**The request**
Copy out the material from the line containing "Screen dimensions: 1529x563" through the line containing "point(384,450)", including both of those lines.
+++ Data records +++
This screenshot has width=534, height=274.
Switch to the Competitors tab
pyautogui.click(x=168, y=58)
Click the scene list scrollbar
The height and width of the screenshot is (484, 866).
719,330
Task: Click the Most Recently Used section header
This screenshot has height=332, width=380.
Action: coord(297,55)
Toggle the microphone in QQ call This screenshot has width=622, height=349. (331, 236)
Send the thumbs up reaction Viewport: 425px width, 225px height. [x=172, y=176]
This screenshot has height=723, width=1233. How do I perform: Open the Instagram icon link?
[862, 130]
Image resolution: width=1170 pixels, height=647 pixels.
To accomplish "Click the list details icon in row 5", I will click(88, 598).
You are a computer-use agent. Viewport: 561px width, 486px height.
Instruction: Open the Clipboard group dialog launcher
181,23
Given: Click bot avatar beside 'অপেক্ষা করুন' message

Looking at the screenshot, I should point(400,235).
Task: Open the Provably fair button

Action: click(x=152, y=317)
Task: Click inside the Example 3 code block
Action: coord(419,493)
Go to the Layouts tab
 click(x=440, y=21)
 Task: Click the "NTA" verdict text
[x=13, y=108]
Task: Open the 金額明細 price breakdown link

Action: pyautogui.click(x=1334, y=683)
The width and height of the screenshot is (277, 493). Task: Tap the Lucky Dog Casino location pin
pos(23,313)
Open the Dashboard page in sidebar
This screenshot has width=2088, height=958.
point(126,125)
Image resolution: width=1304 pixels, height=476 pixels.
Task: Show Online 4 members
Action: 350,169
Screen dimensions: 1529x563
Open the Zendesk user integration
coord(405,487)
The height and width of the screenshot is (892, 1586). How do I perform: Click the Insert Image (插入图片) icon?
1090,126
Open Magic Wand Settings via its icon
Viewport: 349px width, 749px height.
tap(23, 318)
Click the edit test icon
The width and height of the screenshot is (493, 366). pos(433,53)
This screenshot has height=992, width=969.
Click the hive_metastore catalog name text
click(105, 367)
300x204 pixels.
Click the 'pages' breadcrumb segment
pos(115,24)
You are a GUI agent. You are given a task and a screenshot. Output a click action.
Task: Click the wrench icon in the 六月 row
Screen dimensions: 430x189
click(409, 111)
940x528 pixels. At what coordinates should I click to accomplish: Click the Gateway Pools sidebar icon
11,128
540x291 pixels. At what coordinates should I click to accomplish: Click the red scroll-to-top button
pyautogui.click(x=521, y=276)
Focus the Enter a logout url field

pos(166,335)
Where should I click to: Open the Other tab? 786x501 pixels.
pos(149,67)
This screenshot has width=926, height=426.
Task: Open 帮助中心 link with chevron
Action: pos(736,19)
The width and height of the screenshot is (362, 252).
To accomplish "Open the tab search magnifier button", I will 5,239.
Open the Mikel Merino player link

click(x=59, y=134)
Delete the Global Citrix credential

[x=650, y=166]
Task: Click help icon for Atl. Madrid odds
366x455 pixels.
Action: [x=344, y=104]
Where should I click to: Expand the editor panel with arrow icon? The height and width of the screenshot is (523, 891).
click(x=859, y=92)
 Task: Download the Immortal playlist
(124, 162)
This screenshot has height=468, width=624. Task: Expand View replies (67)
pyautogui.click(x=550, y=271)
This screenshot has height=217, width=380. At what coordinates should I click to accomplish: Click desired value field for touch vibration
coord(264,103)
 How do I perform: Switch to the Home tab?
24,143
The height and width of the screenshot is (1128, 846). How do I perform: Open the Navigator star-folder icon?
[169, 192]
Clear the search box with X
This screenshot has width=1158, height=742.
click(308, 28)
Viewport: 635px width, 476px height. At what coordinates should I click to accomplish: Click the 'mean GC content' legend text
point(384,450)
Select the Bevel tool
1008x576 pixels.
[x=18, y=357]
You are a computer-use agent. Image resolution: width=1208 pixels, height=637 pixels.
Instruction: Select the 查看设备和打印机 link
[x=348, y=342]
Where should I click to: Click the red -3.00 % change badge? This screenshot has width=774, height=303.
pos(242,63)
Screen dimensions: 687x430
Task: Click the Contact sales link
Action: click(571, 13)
+++
**Written answer**
Screen dimensions: 1529x563
Open the Zendesk user integration
coord(405,487)
The height and width of the screenshot is (892, 1586). How do I perform: Click the Insert Image (插入图片) icon?
1090,126
Open Magic Wand Settings via its icon
Viewport: 349px width, 749px height.
tap(23, 318)
Click the edit test icon
The width and height of the screenshot is (493, 366). pos(433,53)
This screenshot has height=992, width=969.
Click the hive_metastore catalog name text
click(105, 367)
300x204 pixels.
Click the 'pages' breadcrumb segment
pos(115,24)
You are a GUI agent. You are given a task and a screenshot. Output a click action.
Task: Click the wrench icon in the 六月 row
Screen dimensions: 430x189
click(409, 111)
940x528 pixels. At what coordinates should I click to accomplish: Click the Gateway Pools sidebar icon
11,128
540x291 pixels. At what coordinates should I click to accomplish: Click the red scroll-to-top button
pyautogui.click(x=521, y=276)
Focus the Enter a logout url field

pos(166,335)
Where should I click to: Open the Other tab? 786x501 pixels.
pos(149,67)
This screenshot has width=926, height=426.
Task: Open 帮助中心 link with chevron
Action: pos(736,19)
The width and height of the screenshot is (362, 252).
To accomplish "Open the tab search magnifier button", I will 5,239.
Open the Mikel Merino player link

click(x=59, y=134)
Delete the Global Citrix credential

[x=650, y=166]
Task: Click help icon for Atl. Madrid odds
366x455 pixels.
Action: [x=344, y=104]
Where should I click to: Expand the editor panel with arrow icon? The height and width of the screenshot is (523, 891).
click(x=859, y=92)
 Task: Download the Immortal playlist
(124, 162)
This screenshot has height=468, width=624. Task: Expand View replies (67)
pyautogui.click(x=550, y=271)
This screenshot has height=217, width=380. At what coordinates should I click to accomplish: Click desired value field for touch vibration
coord(264,103)
 How do I perform: Switch to the Home tab?
24,143
The height and width of the screenshot is (1128, 846). How do I perform: Open the Navigator star-folder icon?
[169, 192]
Clear the search box with X
This screenshot has width=1158, height=742.
click(308, 28)
Viewport: 635px width, 476px height. At what coordinates should I click to accomplish: Click the 'mean GC content' legend text
point(384,450)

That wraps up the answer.